Императрица Мария. Восставшая из могилы
Шрифт:
Она помолчала, что-то обдумывая.
– Я не хочу, как тетя Ольга!
– Как кто? – переспросил Николай.
– Как моя тетя, великая княгиня Ольга Александровна! Ей было девятнадцать лет, как мне сейчас, когда ее насильно выдали замуж за герцога Ольденбургского. Она почти десять лет добивалась развода у папа? и только в шестнадцатом году смогла выйти замуж за любимого человека. Я не хочу повторять ее судьбу!
Ничего нового для Николая Маша не сообщила. Он хорошо знал эту историю. Герцог Ольденбургский предпочитал молодой жене молодых адъютантов. В итоге великая княгиня после пятнадцати
Впрочем, слушал Машу он вполуха, его сейчас занимало другое. Он обдумывал причину неожиданного ее напора. И в итоге решил, что это попытка перекрыть одну эмоцию другой. А так все чисто по-женски: плохое настроение – шопинг – хорошее настроение. В данном случае вместо шопинга – любовь.
– Ты замуж меня возьмешь?
Николай закашлялся.
– И как ты это себе представляешь?
– Обыкновенно, – даже удивилась Маша. – Мы обвенчаемся и будем жить.
– Где?
Маша задумалась.
– У вас в деревне. Дом построим. Ты против?
Теперь уже Николай, приподнявшись, посмотрел на Машу.
– Ага, и корову купим. Я буду рыбачить, а ты – доить. Ты доить-то умеешь? А что такое литовка, знаешь?
– Я научусь, – прошептала Маша.
– Знаешь, давай решать вопросы не все сразу, а хотя бы по мере их поступления. На самом деле не все так просто, как тебе кажется. Была царевна, стала крестьянка!

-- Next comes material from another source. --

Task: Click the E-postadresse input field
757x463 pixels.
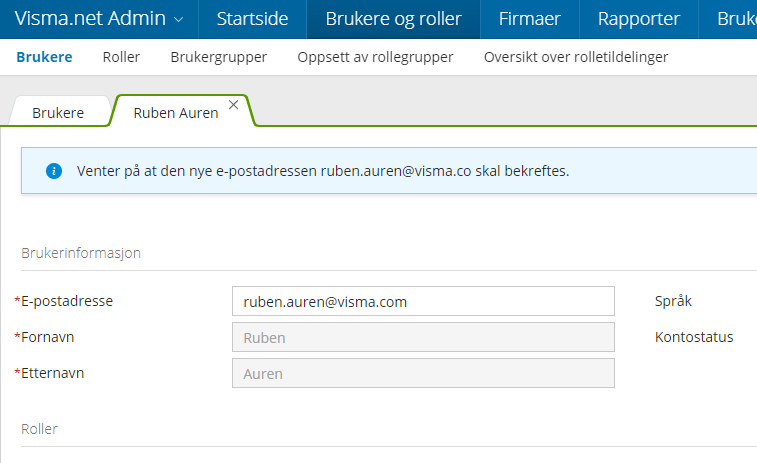Action: [422, 301]
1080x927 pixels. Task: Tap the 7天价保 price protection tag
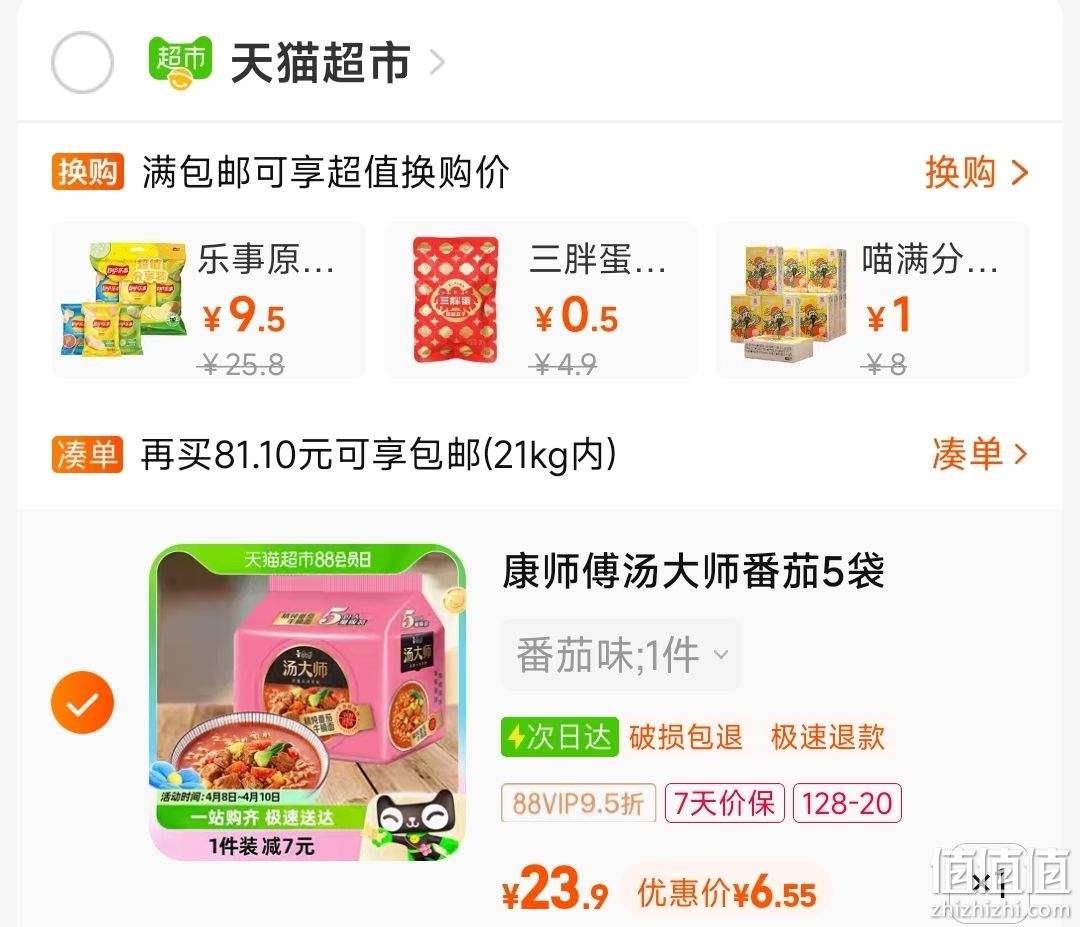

Материализовалась из воздуха или сама вышла, потихоньку, из обезьянки?
Предвосхищая Машин вопрос о его знакомстве с теорией Дарвина (вопроса о творчестве Льва Кассиля он не опасался по причине отсутствия оного в этом времени), Николай наклонился к ней и поцеловал в нос. Маша фыркнула.
– Катюхи не будет дней пять-шесть, и все это время наше. Давай жить сегодняшним днем. – И он притянул ее к себе. – Я люблю тебя больше жизни.
«И все-таки мы обвенчаемся», – подумала она, обнимая его.
Николай оказался прав – Катя появилась спустя пять дней. Как прошли эти дни, он помнил плохо. Ему казалось, что время остановилось или же спрессовалось до невозможности. Ночь сменяла день, день – ночь, а они, кажется, даже не замечали этого, для них ничего не менялось. Похоже, они даже толком не ели за эти дни: во всяком случае, Катя с недоумением осматривала горшки и кастрюльки на печке.
Маша была счастлива. Проснувшаяся в ней женщина хотела всего и сразу, как будто стремясь наверстать упущенное время. Бутон распустился в прекрасный цветок, и Николай держал его в руках бережно и нежно, стараясь не обидеть, не сделать больно. Наивно-романтическое отношение к любви улетучилось как дым, любовь повернулась к Маше совсем другой стороной, куда более сильной, страстной и всепоглощающей. Она забыла обо всем, ничто ее сейчас не интересовало, только любимый. Она пьянела от своих чувств и не хотела трезветь.
Но пришлось – в запертую дверь избушки постучалась Катя. Хорошо, что в тот момент они просто спали. Увидев их испуганные и растерянные лица, Катюха прыснула, а заметив расстеленные на полу одеяла и шинель, смутилась. Они что-то отвечали ей невпопад, и она вскоре просто махнула на них рукой.
А время было уже к обеду, так что вскоре сели есть. Катюха ахнула, видя, как они набросились на еду. Маша, покраснев
и не выпуская из рук ложки, обняла ее и стала целовать.– Катенька, ты чудо! Я так тебя люблю!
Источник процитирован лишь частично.